Repeat only the stretch of lines below that runs from the line with "This screenshot has height=1050, width=1680." through the line with "Open the binoculars search tool", unaltered.
*** Provided data
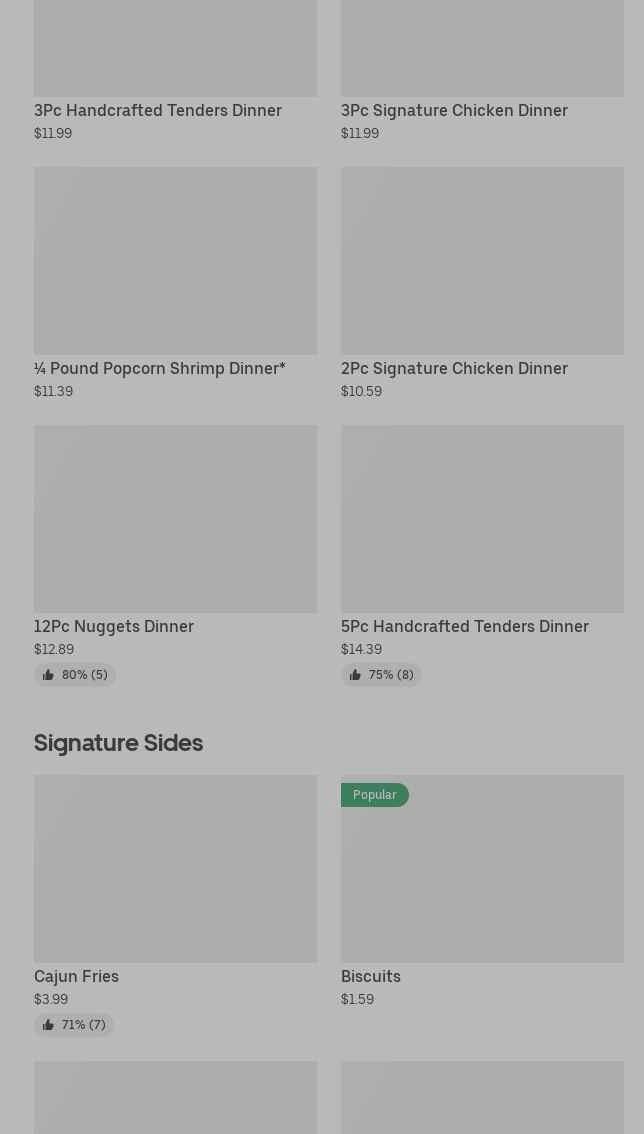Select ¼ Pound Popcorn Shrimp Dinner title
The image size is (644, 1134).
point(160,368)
******
*** Provided data
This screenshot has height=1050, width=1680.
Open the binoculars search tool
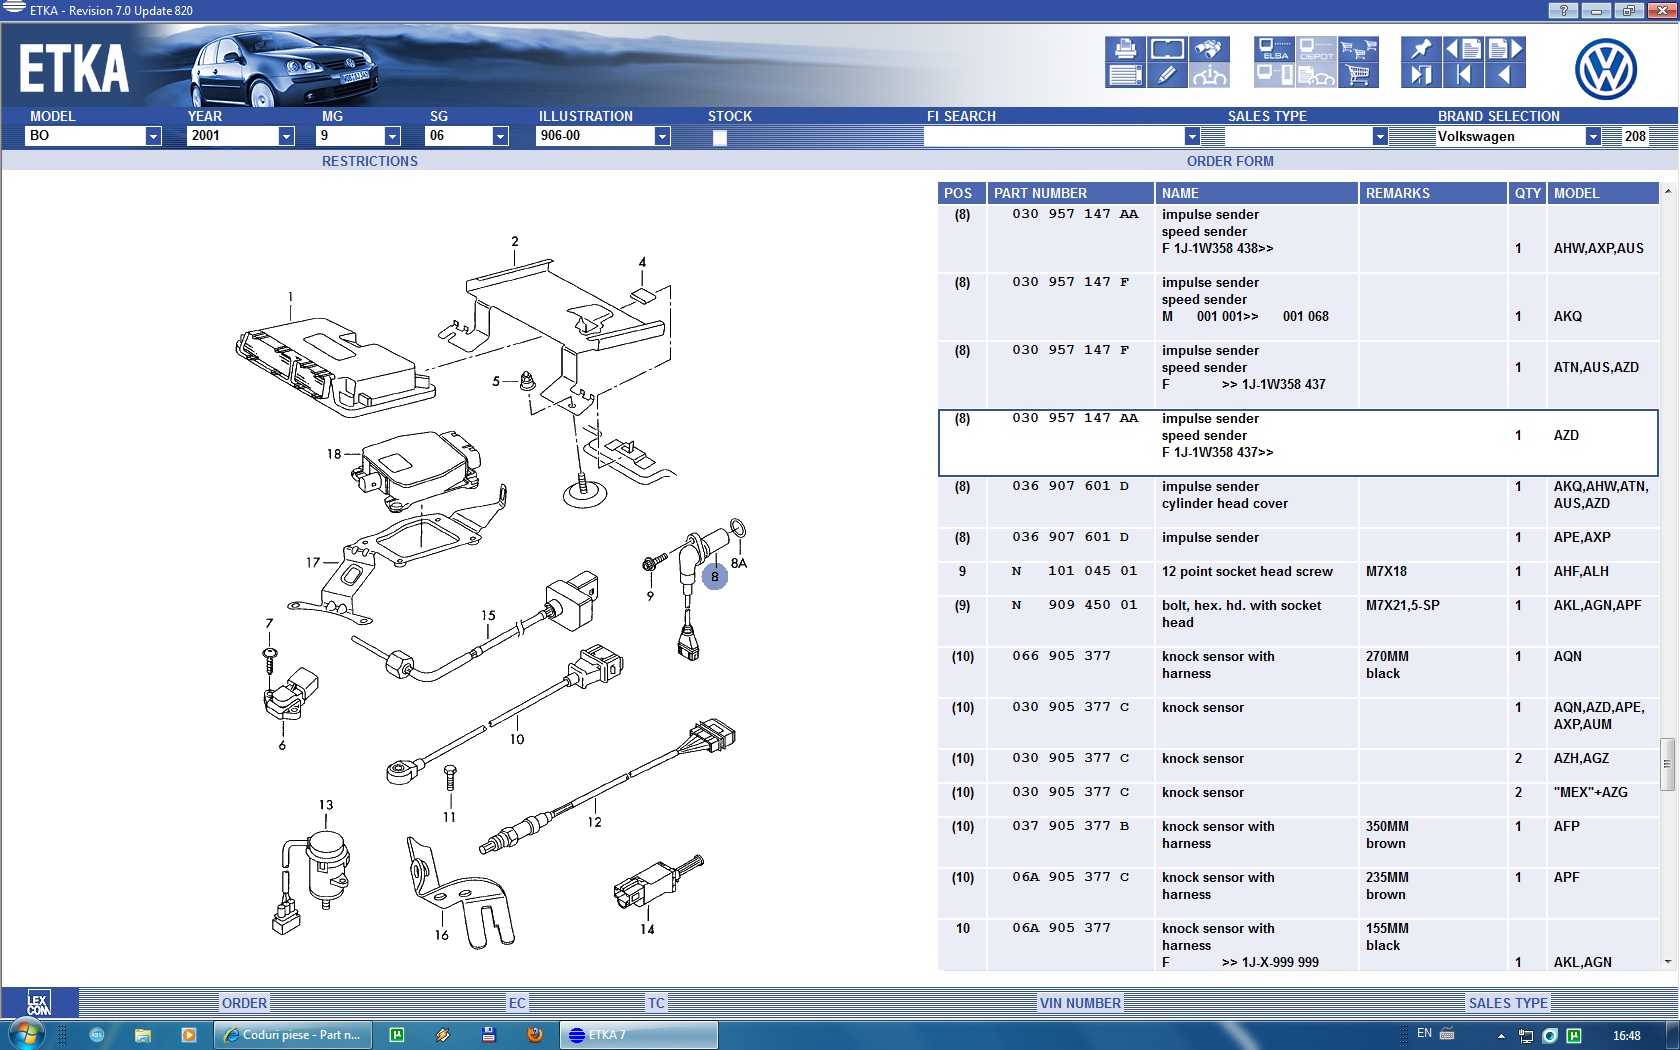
******
*** Provided data
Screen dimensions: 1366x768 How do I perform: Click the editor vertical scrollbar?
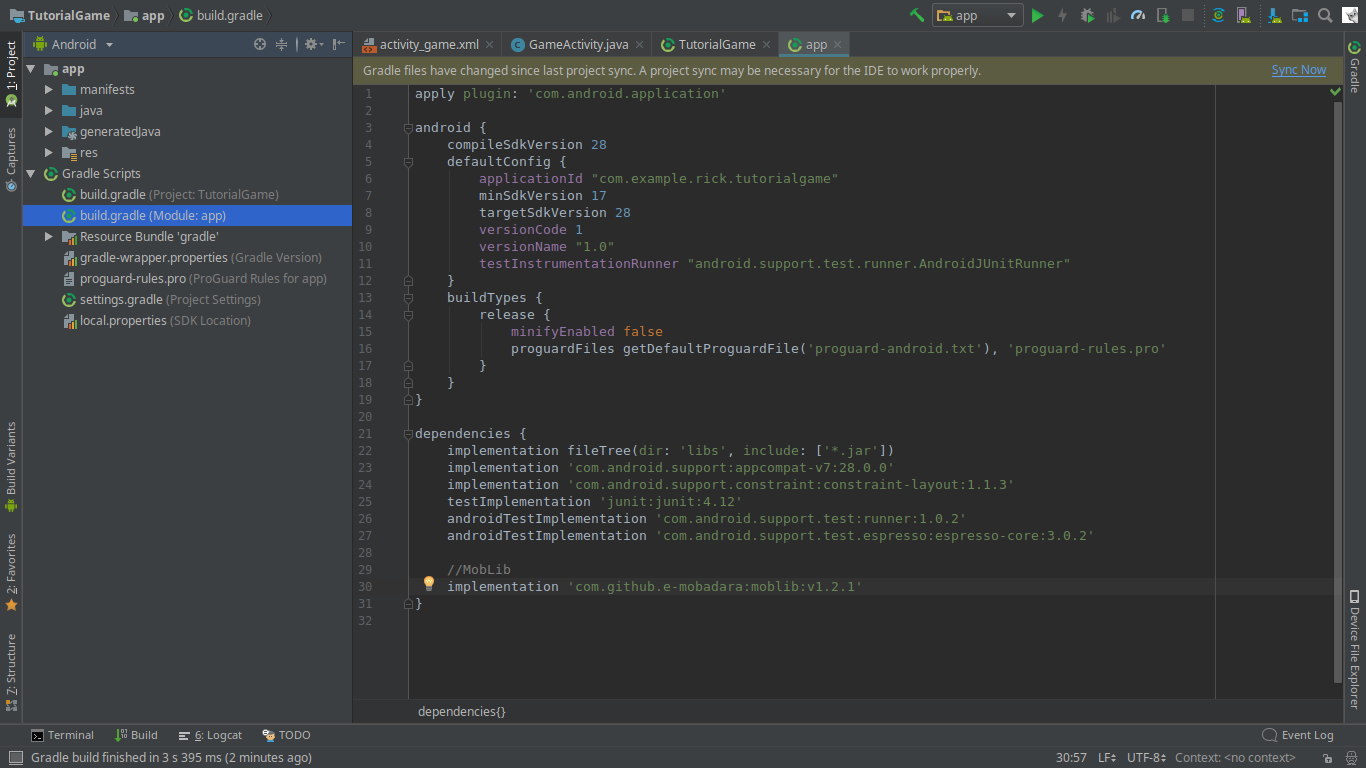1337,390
******
[Task output]
This screenshot has height=1050, width=1680.
Open the binoculars search tool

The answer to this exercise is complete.